Frontline and Euronav have been in talks to merge in the past. Without success. So this time it worked. Both shipping companies know each other very well. Not only are they competitors, but they also work together in a charter pool. Both are very active in the spot market – renting out oil tankers at the price of the day, as opposed to long-term contracts – and provide similar services. Together, Frontline and Euronav account for an estimated 8 to 10 percent of the world oil tanker market.

The cultural difference between the two is huge. Frontline is very small, it has about 30 employees, and outsources a lot to third parties. Euronav is strongly vertically integrated with its own ship management, invests heavily in research and development, has 220 employees on shore and 3,500 seafarers on their ships. De Stoop will have to reconcile the two corporate cultures. ‘It will work’, he says, ‘culture comes from the top. We stay at the helm and we bring in our culture. The people of Frontline will be happy’.

‘Size matters’

According to De Stoop, the transaction could represent an important development for the tanker industry. “She will create a leading shipping company that is better able to meet the needs of our customers and she will help us with the energy transition of the fleet and the switch to green fuel. Upscaling is better to invest in it. Size matters. Our customers are getting bigger, we have to get bigger too’.
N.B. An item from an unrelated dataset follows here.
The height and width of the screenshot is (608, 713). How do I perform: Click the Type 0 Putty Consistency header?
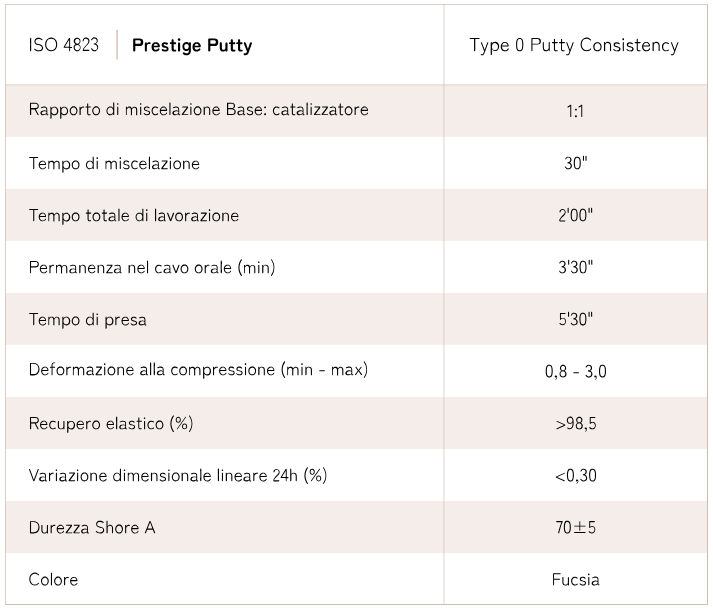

The 78-year-old Fredriksen has been thinking about his ‘legacy’ for a while, can be heard in the sector. For him, his strategy at Frontline has always worked well. The oil tanker business is his passion and he decides everything at the Norwegian shipping company. But neither of his two daughters is active in shipping. There was a risk that his model would collapse if he is no longer active there. With the deal, he is once again in the front seat of something much bigger.

The merger will make the new Frontline by far the largest oil tanker shipping company in the world. †But we stay small‘ says De Stoop. ‘We have a share of eight percent in the large tanker segment. That remains little. In the future we will try to become even bigger.’

De Stoop sees the rental rates for oil tankers on the spot market rising again. It has everything to do with the war in Ukraine. Many oil giants no longer want to transport Russian oil and some Russian oil is now making its way to China and India. This requires longer sailing routes and more larger ships. This causes the rental rates for ships to rise. China and India have already indicated that they will not impose sanctions on oil imports from Russia. Europe has not yet done so, but there is a chance that they will in due course.

CMB

In recent months, the shipping company CMB built up an interest of 13.22 percent in Euronav and was suddenly the largest again. shareholder of Euronav† Everyone wondered why the Saverys family invested again. CMB also indicated that it aspired to a seat on Euronav’s board of directors in order to play a more active role in Euronav’s strategic decisions and maximize the company’s shareholder value.

The Saverys family’s comeback has benefited investors in Euronav. Since it was announced in mid-February that CMB again had an interest in Euronav, the share has appreciated by a fifth.

After the super year 2020 – 1.2 billion dollars in turnover, 473 million dollars in profit – Euronav has had a bad 2021. Turnover plummeted to $420 million and a loss of 338 million was recorded. The poor results are a result of the Covid pandemic, lower demand for oil, an oversupply of tankers, the release of ships used for oil storage in the super year 2020 and the production restrictions of the oil-producing countries. This led to super low freight rates and therefore much less income.